## What the task requires
Of the entries below, restate word for word only the section that runs from the line with "Expand the All statuses dropdown" to the line with "You are a computer-use agent. Viewport: 1200px", counting both ends.
=== Record set ===
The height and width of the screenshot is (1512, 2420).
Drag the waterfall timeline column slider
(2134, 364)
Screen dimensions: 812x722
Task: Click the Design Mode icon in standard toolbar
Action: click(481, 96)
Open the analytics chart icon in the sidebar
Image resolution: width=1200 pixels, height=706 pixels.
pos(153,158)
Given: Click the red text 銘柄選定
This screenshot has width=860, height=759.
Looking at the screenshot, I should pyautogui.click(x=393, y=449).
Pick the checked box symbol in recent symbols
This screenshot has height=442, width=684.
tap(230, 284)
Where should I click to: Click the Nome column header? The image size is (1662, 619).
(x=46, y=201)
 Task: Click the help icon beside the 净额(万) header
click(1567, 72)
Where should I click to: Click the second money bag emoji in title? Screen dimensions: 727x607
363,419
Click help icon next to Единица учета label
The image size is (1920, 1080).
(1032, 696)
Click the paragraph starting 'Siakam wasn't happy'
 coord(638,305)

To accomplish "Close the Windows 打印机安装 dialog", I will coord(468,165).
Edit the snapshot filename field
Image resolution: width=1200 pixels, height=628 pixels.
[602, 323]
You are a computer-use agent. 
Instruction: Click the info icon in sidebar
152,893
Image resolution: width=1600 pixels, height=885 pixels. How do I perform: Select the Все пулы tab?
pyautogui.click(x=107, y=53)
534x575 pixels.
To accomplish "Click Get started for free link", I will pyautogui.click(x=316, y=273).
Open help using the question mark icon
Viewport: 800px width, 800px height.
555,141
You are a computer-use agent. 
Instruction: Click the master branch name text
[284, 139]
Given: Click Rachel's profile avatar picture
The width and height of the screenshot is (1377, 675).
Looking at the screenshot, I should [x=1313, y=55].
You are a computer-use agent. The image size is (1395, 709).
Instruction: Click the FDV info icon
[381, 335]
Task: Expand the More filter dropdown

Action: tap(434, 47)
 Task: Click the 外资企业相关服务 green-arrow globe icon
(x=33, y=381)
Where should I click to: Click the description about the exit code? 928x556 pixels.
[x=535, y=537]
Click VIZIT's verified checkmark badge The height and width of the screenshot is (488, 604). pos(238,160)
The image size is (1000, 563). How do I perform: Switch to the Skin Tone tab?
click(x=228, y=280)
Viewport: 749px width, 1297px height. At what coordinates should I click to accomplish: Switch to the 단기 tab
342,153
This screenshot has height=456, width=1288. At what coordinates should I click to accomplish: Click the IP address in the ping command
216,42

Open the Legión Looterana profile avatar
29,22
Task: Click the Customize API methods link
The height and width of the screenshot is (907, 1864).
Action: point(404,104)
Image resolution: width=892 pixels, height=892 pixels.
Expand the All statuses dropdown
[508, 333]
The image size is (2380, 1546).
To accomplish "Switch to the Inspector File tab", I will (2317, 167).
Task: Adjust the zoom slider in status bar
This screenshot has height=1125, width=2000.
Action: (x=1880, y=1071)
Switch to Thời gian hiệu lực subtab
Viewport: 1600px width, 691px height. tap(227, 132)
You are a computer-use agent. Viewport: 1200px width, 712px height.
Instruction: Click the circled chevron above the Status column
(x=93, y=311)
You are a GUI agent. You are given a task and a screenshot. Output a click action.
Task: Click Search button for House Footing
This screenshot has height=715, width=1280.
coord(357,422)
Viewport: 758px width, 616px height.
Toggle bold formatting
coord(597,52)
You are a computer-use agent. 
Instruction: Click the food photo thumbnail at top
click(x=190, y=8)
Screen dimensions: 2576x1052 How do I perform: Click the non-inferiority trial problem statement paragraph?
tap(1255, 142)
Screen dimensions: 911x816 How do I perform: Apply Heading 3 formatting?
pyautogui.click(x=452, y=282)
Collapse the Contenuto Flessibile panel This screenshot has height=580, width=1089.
===
## The answer
Expand the All statuses dropdown
[508, 333]
The image size is (2380, 1546).
To accomplish "Switch to the Inspector File tab", I will (2317, 167).
Task: Adjust the zoom slider in status bar
This screenshot has height=1125, width=2000.
Action: (x=1880, y=1071)
Switch to Thời gian hiệu lực subtab
Viewport: 1600px width, 691px height. tap(227, 132)
You are a computer-use agent. Viewport: 1200px width, 712px height.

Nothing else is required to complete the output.